Review: The Raid (2012)


Sutradara asal Wales, Gareth Huw Evans, berhasil menghadirkan sebuah terobosan tersendiri bagi industri film Indonesia ketika ia merilis Merantau di tahun 2009. Tidak hanya berhasil membuktikan bahwa film action – sebuah genre yang sering dianaktirikan dalam industri film Indonesia modern – masih memiliki tempat tersendiri di hati para penonton film Indonesia, Evans juga secara berani mengajukan seni bela diri khas Indonesia, pencak silat, sebagai bagian utama dari penceritaan Merantau. Suatu hal yang bahkan belum berani dieksplorasi secara penuh oleh para pembuat film negeri ini. Hasilnya, meskipun Merantau dipenuhi dengan deretan kekakuan yang muncul di dialog-dialognya serta jalinan kisah yang cenderung klise, film tersebut mampu meraih perhatian yang maksimal di sepanjang masa perilisannya.

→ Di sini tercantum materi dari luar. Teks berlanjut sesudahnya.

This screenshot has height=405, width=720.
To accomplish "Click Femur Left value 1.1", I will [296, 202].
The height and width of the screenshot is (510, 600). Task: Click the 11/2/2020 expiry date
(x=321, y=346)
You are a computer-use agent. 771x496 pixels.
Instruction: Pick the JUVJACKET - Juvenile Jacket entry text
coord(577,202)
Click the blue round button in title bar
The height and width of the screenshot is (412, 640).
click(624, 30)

Evans sepertinya masih ingin terus mengeksplorasi pencak silat dalam film-filmnya. Seperti ingin menjadikan pencak silat sebagai sebuah bentuk ikon martial arts yang mampu berdiri sejajar dengan kung-fu maupun karate di dunia perfilman, Evans kembali menjadikan pencak silat sebagai daya tarik utama bagi film keduanya, The Raid. Kembali bekerja sama dengan Iko Uwais dan Yayan Ruhian untuk menghadirkan deretan koreografi laga yang lebih epik daripada koreografi laga yang sebelumnya pernah mereka hadirkan dalam Merantau, The Raid mampu tampil brutal, keras dan jelas akan memuaskan mereka yang memang menginginkan filmnya untuk bergerak dengan tipe sejenis. Sayangnya, fokus utama Evans dalam menghadirkan koreografi laga yang mumpuni seperti menarik penuh perhatiannya dari usaha untuk memperbaiki kemampuannya dalam menuliskan naskah cerita. The Raid adalah sebuah film yang mengandalkan penuh daya tarik koreografi laga dan sisi kekerasan aksinya.

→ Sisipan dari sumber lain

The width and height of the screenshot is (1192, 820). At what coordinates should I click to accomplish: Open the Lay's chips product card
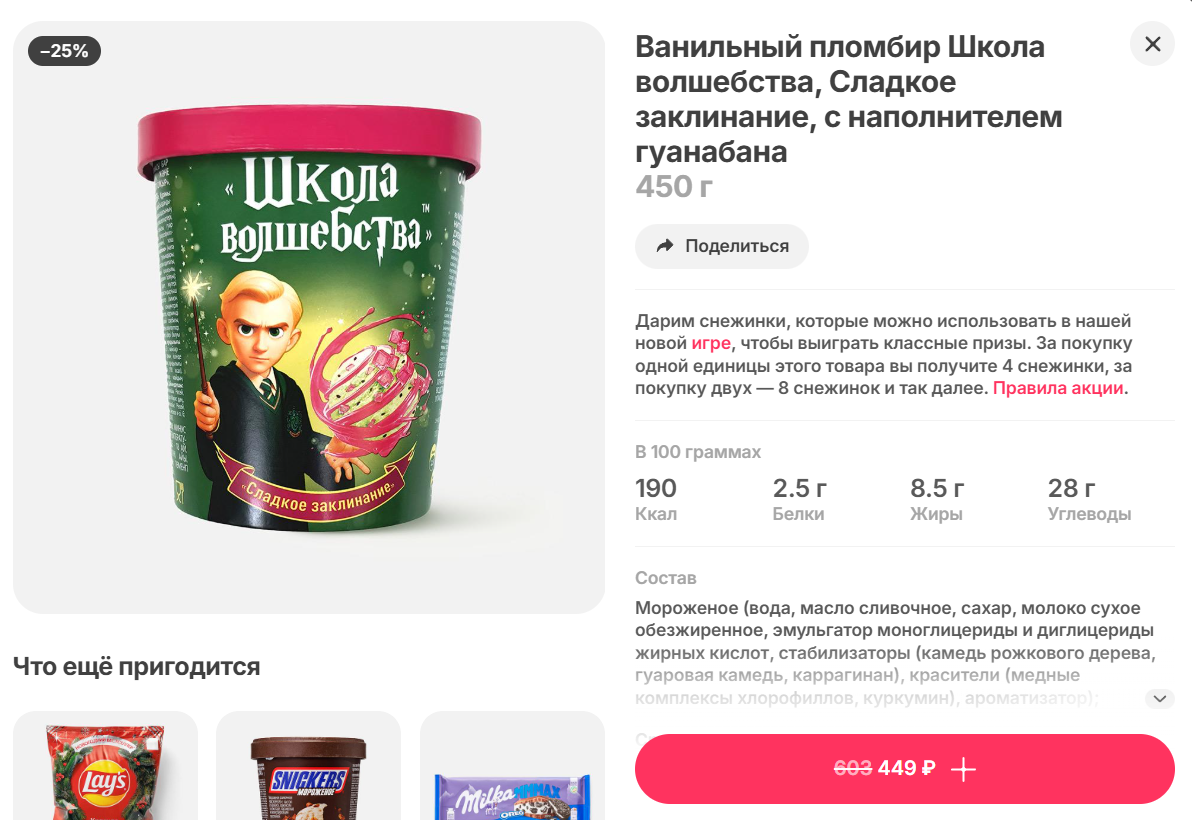106,766
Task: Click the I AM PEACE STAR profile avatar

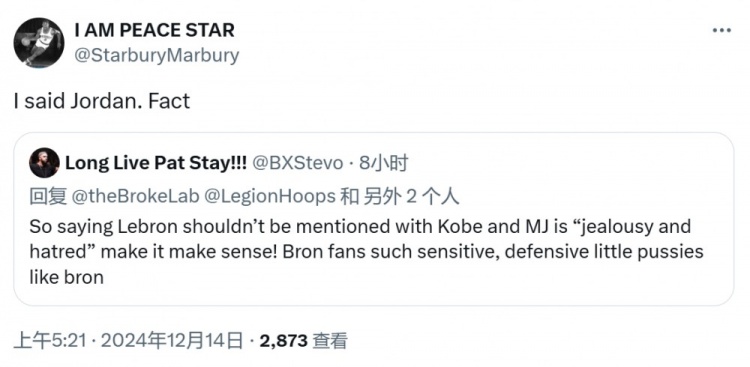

Susunan cerita? WellThe Raid berkisah mengenai sebuah tim Special Weapons and Tactics dari Indonesia yang sedang bersiap untuk menyerbu masuk ke sebuah apartemen kumuh yang berisi kumpulan kriminal kelas berat yang ada di kota Jakarta. Beberapa usaha penggerebekan telah pernah dilakukan ke dalam apartemen tersebut sebelumnya. Namun seluruhnya berakhir gagal. Tujuan utama mereka adalah menangkap raja bandar narkotika bernama Tama (Ray Sahetapy) yang berada di lantai ke-15 apartemen tersebut. Penyerangan yang berlangsung secara diam-diam tersebut dimulai secara mulus semenjak lantai pertama. Sayang, aksi tersebut kemudian tercium ketika mereka sedang berada di lantai 6. Dengan jumlah personel yang jelas berada jauh di bawah jumlah komplotan penjahat yang berada di apartemen tersebut, para anggota tim SWAT tersebut kini harus berupaya untuk mempertahankan hidup mereka setelah Tama dengan sikap arogannya menugaskan setiap orang yang berada di apartemen tersebut menghabisi nyawa para anggota tim SWAT tersebut satu persatu. Tanpa ampun.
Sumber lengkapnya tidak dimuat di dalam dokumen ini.